Dataset extract:

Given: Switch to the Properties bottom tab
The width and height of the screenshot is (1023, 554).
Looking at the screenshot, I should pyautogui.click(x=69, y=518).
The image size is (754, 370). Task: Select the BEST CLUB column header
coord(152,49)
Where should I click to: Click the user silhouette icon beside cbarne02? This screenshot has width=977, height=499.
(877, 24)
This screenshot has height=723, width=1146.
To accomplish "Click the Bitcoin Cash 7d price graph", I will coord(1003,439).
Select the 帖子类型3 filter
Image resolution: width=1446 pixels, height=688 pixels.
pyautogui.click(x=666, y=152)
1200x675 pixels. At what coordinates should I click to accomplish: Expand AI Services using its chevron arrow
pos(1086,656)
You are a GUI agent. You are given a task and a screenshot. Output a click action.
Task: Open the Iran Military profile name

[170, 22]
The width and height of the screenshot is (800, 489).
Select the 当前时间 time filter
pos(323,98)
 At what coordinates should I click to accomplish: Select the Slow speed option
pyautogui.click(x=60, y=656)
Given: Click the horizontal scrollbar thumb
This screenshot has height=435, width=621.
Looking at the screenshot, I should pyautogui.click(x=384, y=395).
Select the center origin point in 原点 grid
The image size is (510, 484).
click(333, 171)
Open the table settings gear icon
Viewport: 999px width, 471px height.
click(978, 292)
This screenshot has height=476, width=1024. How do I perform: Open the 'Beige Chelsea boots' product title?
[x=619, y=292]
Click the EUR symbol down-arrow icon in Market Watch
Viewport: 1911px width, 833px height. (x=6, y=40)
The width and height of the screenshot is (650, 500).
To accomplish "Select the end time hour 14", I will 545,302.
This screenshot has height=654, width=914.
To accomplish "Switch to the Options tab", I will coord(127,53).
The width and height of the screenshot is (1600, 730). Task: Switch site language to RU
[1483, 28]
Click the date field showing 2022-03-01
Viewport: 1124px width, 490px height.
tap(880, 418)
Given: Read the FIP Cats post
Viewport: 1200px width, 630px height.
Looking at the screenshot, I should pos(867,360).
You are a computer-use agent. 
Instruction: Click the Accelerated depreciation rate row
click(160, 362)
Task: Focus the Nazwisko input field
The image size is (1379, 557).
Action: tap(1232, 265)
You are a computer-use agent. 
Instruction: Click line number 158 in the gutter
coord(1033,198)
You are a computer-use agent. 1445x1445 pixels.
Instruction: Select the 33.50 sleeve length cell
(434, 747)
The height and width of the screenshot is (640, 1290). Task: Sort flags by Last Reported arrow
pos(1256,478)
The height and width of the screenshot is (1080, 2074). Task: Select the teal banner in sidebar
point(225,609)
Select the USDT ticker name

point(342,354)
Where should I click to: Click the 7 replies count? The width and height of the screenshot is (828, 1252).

How to complete this task: Only the lines holding the string "field" are needed; copy each of them from the material above.

Problem solution:
Click the date field showing 2022-03-01
Task: Focus the Nazwisko input field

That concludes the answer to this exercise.